A further line of evidence comes from the rapid improvement in what are called small language models, or SLMs. These are AI models compact enough to run on a laptop or a local server without sending anything to the cloud. For years, the working assumption in AI was that bigger models meant better results; the more computing power behind a model, the more capable it would be. But that assumption has been breaking down . Microsoft’s Phi-4, Google’s Gemma 3, and Meta’s Llama 3.3 — all open-source models that can run locally on modest hardware — now match or approach the performance of frontier cloud models like ChatGPT 4o on the tasks that make up most of what businesses do with AI, such as analyzing, editing, or generating text. The gap that once justified routing everything through a large cloud data centre has narrowed significantly on most everyday tasks, and it continues to narrow.
Companies have good reasons to make the switch to SLMs. Without having to make a round trip to a remote server, local models respond faster. They keep data on the premises. They’re much cheaper the more processing you do.
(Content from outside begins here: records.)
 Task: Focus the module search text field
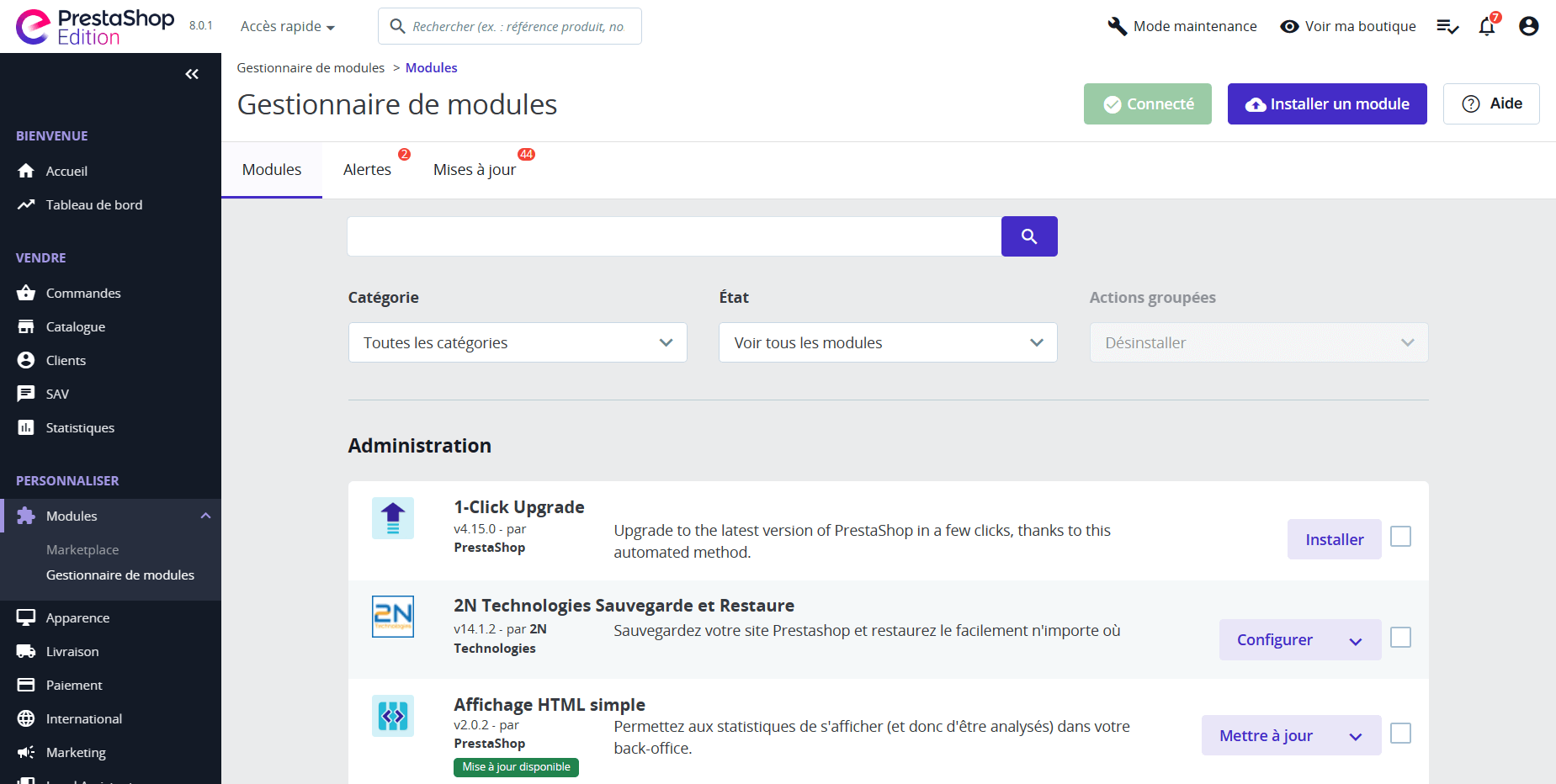(673, 236)
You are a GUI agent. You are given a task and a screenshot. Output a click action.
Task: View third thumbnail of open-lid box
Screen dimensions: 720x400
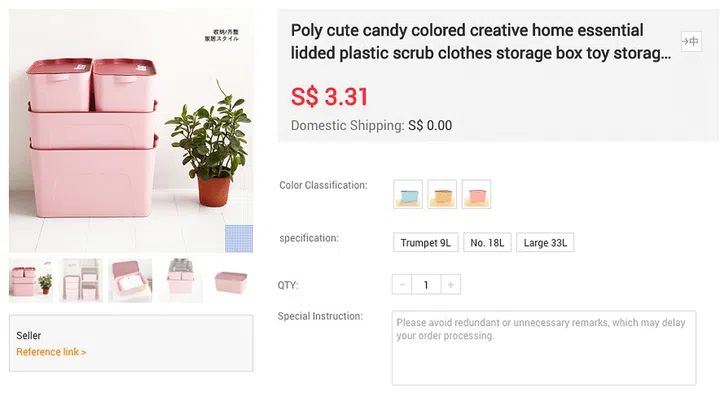coord(131,281)
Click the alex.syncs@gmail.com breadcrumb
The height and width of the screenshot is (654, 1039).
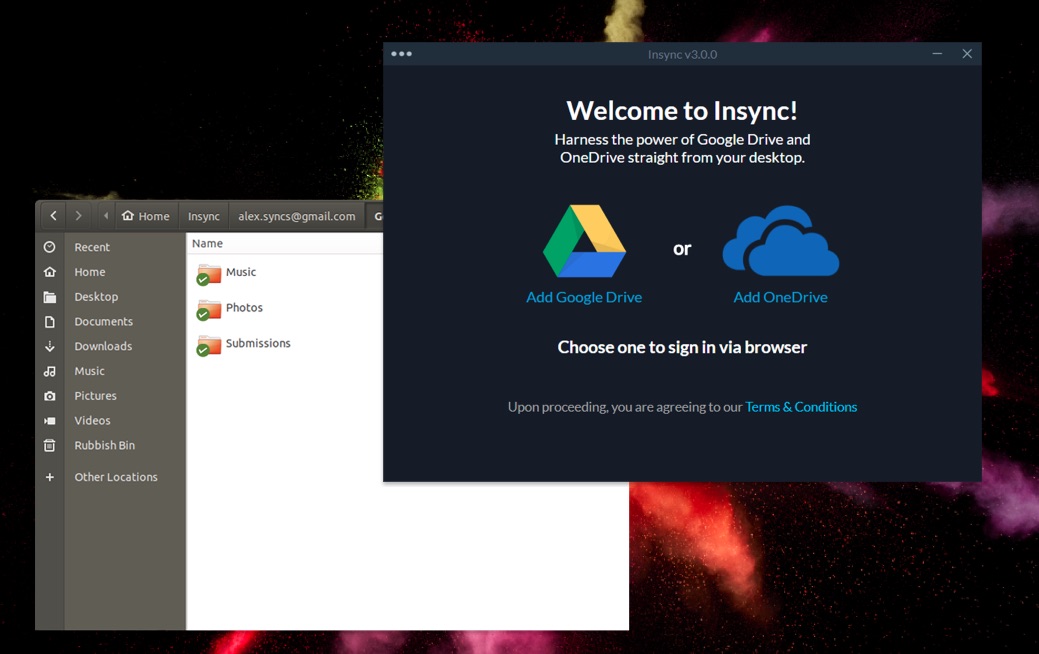coord(296,216)
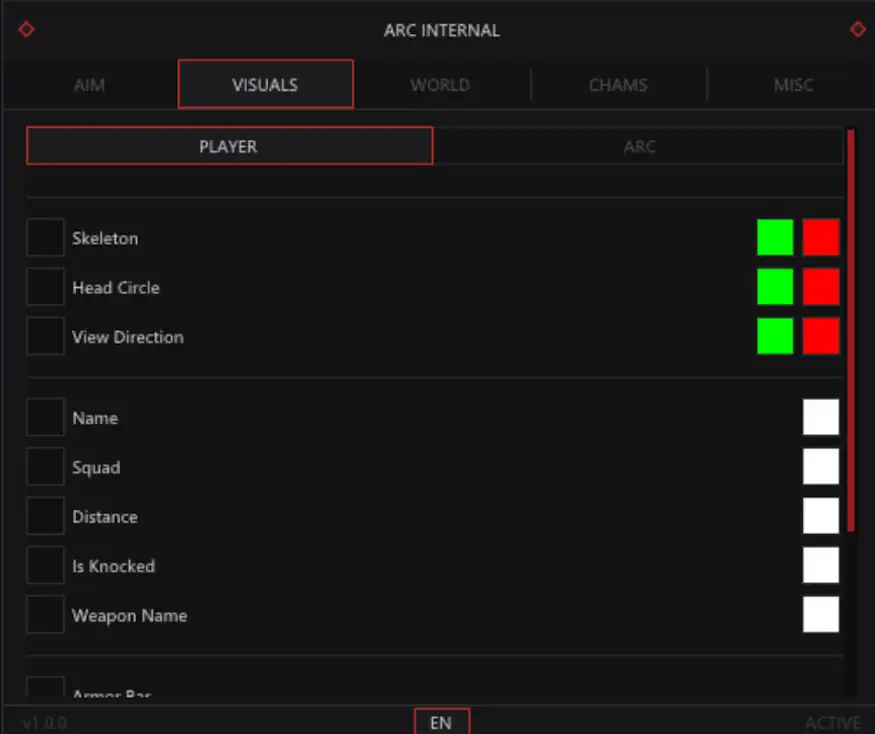This screenshot has height=734, width=875.
Task: Toggle the Head Circle checkbox
Action: tap(45, 287)
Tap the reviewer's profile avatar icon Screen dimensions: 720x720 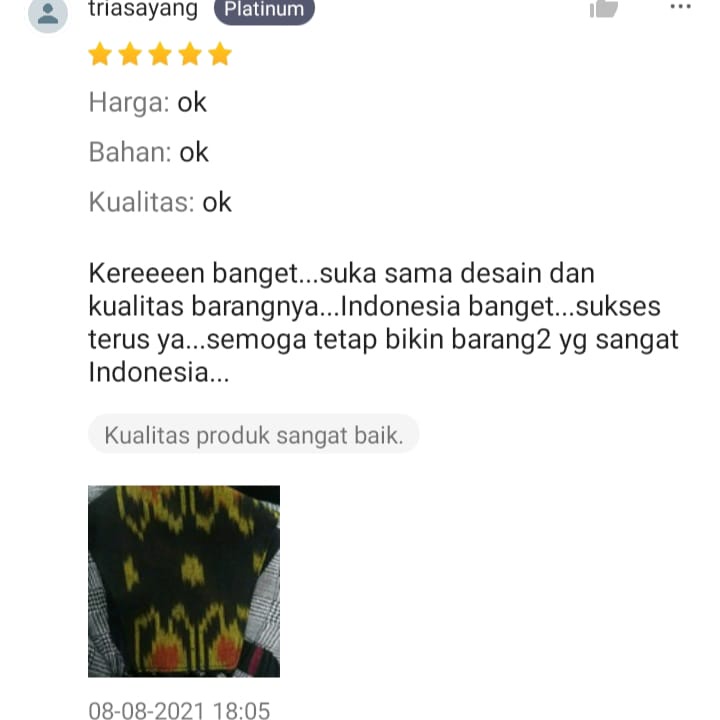(48, 14)
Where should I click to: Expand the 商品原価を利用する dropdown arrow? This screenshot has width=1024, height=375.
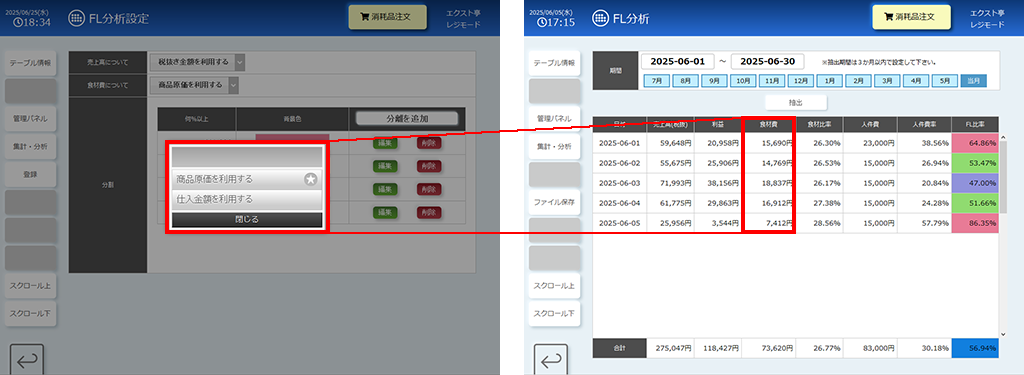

And they can be adapted to a firm’s special use cases. Tuning a small model on a few hundred domain-specific examples can lead to it out-perform large, frontier models on certain tasks.
Deloitte’s 2026 Tech Trends report forecasts that over 40 per cent of enterprise AI workloads will migrate to these smaller, locally-run models by 2027, on the basis that 80 per cent of what businesses actually do with AI — sorting, summarizing, or extracting data — doesn’t require the largest models at all. That’s probably too optimistic, but it points in a direction that things could go for many users in the near future. And if so, it calls into question the government’s assumption that Canadians will need greater access to large centralized cloud infrastructure to remain competitive in the AI economy.
One company we may be hearing more about here is Apple. The story most of us have heard over the last year or so is that Apple missed the boat on AI. It hasn’t developed its own frontier model. Its roll out of Apple Intelligence was a flop, and it has now been sidelined in the race to develop AI.
But Apple has been active on another front that may make it a central player in the near future of AI.
It has been moving in a different direction from most of the chip industry for a number of years by designing chips that integrate the central processor, memory, and graphics card all on a single component, rather than relying on separate parts that introduce latency and constrain performance. In recent years, culminating in the current M5 and (soon M6) chips, Apple silicon has become fast enough that a Mac Mini or MacBook Pro equipped with these chips and a generous amount of RAM can run a sizable open-source language model at speeds that are rapidly increasing year over year — and capable of doing many of the things most people want to do with AI.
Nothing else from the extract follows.